■ TASK ■
Going from the line that contains "Probability > Conditional" to the last line of the material below, repeat every line exactly.

■ RECORD EXCERPTS ■
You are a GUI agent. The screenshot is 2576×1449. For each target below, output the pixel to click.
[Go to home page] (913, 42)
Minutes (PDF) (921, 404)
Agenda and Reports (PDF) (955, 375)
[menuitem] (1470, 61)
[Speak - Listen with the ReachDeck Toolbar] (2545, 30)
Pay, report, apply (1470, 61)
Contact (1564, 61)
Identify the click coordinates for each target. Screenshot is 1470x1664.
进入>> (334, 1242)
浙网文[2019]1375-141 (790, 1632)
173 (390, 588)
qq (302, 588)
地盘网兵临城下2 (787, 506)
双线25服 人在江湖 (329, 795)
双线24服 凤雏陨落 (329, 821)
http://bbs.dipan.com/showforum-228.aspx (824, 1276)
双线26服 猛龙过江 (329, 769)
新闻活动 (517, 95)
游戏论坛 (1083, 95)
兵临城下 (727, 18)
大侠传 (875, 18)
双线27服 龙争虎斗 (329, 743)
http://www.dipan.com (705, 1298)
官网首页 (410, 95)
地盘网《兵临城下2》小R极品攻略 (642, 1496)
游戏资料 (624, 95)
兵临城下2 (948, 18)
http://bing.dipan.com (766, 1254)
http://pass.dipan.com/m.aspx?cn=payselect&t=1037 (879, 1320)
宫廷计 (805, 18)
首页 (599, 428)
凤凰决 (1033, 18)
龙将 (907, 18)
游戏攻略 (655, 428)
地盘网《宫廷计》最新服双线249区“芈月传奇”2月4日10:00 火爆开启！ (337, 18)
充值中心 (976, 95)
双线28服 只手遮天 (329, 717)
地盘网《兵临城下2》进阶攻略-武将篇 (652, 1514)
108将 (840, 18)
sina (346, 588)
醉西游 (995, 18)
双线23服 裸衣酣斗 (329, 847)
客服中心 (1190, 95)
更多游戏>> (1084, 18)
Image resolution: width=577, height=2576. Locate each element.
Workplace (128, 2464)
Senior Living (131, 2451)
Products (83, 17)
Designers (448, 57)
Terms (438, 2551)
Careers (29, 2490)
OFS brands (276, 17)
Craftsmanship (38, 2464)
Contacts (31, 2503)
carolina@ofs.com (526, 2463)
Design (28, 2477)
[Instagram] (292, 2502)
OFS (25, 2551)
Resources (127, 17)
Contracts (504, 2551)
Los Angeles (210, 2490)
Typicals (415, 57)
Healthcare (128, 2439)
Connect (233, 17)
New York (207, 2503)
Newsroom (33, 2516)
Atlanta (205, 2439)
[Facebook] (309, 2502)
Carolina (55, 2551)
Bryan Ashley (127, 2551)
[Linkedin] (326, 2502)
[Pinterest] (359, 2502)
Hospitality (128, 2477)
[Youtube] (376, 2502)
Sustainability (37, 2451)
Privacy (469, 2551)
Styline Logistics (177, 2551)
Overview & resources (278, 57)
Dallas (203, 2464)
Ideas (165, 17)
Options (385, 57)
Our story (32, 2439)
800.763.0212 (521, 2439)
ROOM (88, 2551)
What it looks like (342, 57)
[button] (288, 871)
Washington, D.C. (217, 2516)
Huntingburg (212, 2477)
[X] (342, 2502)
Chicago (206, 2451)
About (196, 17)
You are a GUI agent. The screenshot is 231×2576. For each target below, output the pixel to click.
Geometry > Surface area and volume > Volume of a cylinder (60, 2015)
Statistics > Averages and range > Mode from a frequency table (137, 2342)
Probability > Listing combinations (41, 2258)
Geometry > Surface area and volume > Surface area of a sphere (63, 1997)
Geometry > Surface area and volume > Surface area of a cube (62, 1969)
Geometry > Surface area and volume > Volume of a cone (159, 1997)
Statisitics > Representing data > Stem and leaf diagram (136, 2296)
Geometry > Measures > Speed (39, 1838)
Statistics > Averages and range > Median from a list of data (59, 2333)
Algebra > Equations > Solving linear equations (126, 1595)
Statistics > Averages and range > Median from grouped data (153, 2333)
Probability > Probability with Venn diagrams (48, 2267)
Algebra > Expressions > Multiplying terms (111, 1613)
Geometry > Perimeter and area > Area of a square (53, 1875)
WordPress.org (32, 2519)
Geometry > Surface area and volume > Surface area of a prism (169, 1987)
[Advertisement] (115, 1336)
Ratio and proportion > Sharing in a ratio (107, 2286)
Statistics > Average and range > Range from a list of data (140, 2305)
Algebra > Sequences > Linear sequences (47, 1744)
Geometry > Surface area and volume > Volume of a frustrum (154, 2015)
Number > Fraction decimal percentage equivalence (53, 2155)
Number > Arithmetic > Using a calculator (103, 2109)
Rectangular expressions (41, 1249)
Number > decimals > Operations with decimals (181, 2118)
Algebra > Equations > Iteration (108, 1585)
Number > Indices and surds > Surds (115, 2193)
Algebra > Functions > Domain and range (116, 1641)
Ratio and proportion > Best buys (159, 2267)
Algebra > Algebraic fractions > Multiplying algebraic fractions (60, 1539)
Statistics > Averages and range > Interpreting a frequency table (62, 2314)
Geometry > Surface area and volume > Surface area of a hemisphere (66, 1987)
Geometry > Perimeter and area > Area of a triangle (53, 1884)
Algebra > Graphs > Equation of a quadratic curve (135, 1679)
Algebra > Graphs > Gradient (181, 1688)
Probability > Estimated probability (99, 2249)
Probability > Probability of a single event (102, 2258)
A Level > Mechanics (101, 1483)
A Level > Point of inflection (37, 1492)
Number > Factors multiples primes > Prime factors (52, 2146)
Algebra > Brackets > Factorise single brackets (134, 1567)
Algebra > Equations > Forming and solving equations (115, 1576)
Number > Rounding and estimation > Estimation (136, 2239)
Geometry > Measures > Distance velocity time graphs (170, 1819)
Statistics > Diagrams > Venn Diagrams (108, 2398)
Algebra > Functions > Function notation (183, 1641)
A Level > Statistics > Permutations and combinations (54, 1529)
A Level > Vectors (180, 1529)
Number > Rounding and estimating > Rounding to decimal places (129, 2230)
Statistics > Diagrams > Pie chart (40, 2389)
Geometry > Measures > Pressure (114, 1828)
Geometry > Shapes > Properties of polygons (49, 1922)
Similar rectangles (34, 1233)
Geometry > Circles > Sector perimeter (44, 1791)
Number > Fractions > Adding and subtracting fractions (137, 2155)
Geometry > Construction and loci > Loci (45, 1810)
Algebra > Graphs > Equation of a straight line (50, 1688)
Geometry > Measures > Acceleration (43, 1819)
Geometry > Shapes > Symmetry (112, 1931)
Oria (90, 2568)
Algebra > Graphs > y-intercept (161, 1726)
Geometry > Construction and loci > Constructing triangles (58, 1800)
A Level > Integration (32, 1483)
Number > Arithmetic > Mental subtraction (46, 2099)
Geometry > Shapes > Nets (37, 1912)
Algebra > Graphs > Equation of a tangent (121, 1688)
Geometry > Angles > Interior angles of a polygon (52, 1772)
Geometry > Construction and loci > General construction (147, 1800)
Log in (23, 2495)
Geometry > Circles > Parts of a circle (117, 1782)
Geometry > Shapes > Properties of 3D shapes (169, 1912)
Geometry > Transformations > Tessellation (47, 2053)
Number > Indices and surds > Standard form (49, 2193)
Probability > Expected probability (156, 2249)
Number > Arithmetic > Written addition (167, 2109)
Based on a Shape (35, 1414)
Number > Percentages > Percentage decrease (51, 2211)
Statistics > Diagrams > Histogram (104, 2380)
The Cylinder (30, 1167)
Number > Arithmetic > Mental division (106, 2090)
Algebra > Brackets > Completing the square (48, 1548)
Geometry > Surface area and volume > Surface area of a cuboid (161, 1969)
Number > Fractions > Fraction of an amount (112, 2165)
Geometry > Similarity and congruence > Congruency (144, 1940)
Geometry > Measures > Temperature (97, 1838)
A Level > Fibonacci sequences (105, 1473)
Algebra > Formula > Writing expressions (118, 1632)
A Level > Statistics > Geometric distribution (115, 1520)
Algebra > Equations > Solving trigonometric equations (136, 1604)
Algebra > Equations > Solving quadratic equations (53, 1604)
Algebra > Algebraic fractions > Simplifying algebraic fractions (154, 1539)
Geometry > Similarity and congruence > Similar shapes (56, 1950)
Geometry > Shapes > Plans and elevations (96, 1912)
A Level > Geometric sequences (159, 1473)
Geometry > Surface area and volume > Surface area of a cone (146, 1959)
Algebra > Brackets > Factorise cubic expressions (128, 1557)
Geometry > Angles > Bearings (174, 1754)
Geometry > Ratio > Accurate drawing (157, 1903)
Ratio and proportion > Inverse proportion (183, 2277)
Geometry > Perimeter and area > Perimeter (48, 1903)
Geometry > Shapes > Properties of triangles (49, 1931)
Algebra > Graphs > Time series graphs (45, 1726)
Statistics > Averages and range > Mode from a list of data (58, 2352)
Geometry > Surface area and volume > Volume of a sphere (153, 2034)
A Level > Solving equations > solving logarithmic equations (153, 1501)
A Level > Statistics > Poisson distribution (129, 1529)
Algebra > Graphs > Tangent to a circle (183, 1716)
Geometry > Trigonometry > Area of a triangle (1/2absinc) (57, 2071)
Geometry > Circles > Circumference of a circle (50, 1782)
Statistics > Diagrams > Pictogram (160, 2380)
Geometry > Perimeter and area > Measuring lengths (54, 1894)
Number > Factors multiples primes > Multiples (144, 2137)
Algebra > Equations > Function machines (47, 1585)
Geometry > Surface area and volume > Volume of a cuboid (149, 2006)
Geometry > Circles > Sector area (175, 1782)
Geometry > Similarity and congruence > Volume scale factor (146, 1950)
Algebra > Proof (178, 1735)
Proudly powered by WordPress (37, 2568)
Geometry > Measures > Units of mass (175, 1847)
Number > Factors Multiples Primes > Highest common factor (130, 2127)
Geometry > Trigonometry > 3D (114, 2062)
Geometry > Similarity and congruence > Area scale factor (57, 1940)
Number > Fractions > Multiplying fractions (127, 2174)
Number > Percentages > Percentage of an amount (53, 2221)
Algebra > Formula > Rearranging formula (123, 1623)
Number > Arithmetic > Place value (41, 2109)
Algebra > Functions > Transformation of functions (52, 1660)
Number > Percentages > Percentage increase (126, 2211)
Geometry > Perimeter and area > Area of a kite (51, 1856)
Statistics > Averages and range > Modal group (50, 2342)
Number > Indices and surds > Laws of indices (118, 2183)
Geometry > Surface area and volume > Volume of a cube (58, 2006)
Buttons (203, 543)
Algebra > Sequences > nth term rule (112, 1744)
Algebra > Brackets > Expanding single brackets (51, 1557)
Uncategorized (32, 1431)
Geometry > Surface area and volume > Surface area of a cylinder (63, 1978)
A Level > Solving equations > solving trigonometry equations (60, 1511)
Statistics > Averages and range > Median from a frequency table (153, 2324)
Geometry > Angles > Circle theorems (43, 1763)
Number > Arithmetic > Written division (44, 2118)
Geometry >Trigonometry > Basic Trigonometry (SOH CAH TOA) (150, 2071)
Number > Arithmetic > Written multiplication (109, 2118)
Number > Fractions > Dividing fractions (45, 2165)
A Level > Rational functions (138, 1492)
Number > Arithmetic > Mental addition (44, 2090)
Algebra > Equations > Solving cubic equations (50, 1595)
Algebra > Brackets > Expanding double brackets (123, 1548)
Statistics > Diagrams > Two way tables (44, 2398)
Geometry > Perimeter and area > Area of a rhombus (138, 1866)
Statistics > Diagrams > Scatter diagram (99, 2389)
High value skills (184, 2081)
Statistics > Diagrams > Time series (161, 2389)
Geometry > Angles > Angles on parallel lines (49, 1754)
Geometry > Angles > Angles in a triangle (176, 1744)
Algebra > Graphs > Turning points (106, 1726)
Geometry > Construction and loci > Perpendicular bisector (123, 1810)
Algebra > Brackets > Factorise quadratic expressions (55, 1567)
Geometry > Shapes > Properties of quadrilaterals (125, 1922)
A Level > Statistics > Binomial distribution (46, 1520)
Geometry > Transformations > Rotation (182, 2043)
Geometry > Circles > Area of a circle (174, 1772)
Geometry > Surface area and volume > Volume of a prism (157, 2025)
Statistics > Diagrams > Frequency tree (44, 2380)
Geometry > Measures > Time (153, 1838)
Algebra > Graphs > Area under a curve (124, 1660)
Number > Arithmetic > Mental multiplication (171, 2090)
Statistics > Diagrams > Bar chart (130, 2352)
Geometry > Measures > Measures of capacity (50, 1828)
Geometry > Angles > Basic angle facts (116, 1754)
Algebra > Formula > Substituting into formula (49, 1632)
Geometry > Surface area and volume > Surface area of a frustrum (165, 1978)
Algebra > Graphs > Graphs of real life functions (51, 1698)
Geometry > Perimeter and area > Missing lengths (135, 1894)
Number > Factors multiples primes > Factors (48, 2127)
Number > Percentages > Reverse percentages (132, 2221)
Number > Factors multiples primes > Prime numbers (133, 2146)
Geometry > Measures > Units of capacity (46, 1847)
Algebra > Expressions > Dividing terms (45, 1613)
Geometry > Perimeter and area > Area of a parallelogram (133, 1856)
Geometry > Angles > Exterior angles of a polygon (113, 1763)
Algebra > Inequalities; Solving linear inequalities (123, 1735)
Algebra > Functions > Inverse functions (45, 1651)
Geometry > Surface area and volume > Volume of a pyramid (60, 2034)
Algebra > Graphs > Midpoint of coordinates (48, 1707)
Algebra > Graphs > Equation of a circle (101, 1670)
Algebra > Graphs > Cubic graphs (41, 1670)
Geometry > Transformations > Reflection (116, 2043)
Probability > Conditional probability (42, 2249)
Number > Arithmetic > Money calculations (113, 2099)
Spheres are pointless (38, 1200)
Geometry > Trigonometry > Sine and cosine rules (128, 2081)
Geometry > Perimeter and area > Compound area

■ PROBLEM SOLUTION ■
Probability > Conditional probability (42, 2249)
Number > Arithmetic > Money calculations (113, 2099)
Spheres are pointless (38, 1200)
Geometry > Trigonometry > Sine and cosine rules (128, 2081)
Geometry > Perimeter and area > Compound area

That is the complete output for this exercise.